Extraordinary covid relief measures to the economy and increasing leverage ratios
The International Monetary Fund (IMF) has released the Chapter 2 of the “Global financial stability report, focused on the growing levels of corporate and individual leverage, and on the challenges that policymakers face in the design of their policies to stimulate growth in the short term, while avoiding risks derived from those high levels of indebtedness in future growth and financial stability.
The report´s key takeaways are as follows:
- Need to continue with easing of financial conditions versus growing concerns about the increasing corporate leverage: According to the report the “leverage in the nonfinancial private sector reached historical highs for many economies in the run-up to the covid-19 crisis”, from 138% at the starting of the financial crisis to 152% percent of GDP worldwide at the end of 2019, boosted by loose financial conditions during the period. Furthermore, leverage levels have increased even further since the beginning of the covid-19 crisis “as policymakers have stepped in to prevent disruption to the flow of credit to households and firms, and loose financial conditions are still needed to support a nascent recovery”. However, the IMF points out that this situation “could exacerbate the buildup of leverage and increase downside risk to future economic activity”.
- Trade-off between support to near-term economic activity, through extraordinary measures, and increasing downside risks to economic growth and financial stability in the medium term.
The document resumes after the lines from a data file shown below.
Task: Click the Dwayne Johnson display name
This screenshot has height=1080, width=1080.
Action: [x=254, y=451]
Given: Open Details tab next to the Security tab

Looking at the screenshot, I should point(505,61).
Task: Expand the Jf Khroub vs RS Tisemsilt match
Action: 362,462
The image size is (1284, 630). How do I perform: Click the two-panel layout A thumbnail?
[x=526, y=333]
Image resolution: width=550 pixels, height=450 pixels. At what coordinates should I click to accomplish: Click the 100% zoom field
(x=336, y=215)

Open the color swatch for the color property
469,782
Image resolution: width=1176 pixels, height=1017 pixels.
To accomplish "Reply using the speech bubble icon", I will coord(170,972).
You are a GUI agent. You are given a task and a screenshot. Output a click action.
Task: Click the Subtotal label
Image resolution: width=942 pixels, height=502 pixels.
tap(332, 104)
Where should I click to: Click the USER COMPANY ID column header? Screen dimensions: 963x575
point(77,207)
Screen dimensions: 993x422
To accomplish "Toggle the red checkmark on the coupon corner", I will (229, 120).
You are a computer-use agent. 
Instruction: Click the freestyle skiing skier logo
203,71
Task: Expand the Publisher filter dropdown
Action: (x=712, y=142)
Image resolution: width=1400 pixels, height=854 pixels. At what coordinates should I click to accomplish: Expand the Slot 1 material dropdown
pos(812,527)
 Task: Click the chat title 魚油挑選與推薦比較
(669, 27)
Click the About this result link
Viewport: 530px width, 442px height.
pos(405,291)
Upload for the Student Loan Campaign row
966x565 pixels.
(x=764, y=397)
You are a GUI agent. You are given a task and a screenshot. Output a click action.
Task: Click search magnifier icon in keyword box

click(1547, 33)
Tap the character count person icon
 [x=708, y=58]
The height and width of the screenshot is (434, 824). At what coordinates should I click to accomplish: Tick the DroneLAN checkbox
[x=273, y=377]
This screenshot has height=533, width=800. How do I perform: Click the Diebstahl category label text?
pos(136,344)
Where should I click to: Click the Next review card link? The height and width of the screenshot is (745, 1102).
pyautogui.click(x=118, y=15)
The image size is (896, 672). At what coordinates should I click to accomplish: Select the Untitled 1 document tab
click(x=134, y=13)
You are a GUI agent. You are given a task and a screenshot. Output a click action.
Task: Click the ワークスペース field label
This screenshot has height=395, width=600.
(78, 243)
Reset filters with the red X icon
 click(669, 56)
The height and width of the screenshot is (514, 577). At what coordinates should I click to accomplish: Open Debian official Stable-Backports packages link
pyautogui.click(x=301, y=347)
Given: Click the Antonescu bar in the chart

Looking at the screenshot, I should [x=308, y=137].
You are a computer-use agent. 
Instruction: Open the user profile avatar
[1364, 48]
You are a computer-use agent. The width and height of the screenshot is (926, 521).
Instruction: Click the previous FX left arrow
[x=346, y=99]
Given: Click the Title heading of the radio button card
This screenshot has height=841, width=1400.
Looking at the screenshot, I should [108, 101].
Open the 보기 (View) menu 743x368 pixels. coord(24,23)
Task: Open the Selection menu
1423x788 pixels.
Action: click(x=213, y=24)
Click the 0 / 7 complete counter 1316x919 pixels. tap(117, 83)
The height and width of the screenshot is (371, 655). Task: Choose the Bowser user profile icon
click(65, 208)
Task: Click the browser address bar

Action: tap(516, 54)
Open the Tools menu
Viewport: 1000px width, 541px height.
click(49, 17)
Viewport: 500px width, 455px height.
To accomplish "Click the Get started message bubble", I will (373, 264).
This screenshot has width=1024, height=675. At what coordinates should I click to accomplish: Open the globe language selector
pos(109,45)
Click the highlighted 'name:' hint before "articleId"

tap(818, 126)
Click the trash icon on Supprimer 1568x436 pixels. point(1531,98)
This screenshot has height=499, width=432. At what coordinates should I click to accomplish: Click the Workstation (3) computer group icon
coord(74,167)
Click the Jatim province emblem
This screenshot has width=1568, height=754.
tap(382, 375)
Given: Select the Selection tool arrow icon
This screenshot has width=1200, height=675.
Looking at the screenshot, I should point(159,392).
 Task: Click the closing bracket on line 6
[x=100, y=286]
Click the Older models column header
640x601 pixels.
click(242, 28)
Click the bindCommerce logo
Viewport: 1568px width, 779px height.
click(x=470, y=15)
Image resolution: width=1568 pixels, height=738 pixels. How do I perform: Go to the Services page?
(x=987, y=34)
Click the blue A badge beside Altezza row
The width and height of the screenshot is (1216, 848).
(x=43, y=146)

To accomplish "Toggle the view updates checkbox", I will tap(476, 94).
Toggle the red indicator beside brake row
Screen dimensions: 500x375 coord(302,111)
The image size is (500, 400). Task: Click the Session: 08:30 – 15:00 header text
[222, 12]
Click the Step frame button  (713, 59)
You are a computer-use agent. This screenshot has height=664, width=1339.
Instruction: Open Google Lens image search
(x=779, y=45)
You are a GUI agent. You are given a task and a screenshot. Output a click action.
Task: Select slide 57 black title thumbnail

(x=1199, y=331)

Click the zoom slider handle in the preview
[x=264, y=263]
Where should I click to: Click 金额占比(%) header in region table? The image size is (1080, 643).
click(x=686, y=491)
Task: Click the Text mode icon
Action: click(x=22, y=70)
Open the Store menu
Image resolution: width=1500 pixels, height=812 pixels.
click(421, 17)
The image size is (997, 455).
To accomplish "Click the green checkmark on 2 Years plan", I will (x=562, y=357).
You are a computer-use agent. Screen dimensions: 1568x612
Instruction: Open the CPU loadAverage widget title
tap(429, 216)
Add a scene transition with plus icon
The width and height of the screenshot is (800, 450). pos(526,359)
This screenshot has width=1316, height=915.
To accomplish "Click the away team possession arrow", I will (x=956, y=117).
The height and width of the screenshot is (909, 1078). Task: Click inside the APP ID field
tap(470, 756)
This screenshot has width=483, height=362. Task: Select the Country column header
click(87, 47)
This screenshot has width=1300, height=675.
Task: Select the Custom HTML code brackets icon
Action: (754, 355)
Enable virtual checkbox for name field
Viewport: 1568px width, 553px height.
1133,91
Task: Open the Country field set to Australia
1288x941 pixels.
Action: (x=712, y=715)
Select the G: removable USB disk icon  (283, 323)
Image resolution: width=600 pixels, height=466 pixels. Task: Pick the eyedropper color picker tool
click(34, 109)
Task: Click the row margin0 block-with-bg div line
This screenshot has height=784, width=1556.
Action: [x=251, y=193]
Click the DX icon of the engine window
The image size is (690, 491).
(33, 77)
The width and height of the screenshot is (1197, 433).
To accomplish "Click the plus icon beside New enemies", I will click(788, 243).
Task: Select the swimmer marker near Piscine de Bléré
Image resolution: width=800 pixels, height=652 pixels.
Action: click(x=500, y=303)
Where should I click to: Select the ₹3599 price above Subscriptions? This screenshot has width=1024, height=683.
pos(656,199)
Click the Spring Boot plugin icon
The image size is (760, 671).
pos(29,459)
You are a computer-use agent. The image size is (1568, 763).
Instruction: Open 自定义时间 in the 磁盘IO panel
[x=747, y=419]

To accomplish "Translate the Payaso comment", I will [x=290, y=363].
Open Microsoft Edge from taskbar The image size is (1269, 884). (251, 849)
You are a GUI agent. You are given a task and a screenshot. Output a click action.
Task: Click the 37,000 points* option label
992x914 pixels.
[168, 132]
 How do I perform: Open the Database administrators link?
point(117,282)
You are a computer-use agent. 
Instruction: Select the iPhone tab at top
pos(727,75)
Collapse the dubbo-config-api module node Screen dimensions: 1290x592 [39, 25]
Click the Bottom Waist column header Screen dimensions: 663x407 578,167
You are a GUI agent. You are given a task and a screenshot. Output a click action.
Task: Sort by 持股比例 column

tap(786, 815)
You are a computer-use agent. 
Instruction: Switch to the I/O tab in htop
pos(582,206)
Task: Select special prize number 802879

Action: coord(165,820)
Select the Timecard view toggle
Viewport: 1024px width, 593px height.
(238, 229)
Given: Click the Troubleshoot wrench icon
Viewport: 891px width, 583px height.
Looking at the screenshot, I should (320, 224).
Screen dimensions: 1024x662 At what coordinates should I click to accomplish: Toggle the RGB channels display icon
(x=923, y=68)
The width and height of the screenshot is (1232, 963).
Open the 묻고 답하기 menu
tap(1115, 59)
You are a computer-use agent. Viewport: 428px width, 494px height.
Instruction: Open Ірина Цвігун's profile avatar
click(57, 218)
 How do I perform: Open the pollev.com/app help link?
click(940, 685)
According to the report “historically, a rapid accumulation or high level of nonfinancial sector leverage has often preceded financial and economic downturns”. The current accommodative policy stance is appropriate to stimulate economies in recession but “policymakers need to be mindful of the financial stability risks stemming from high leverage in the post–covid-19 environment and should stand ready to tighten macroprudential policies as the recovery takes hold”.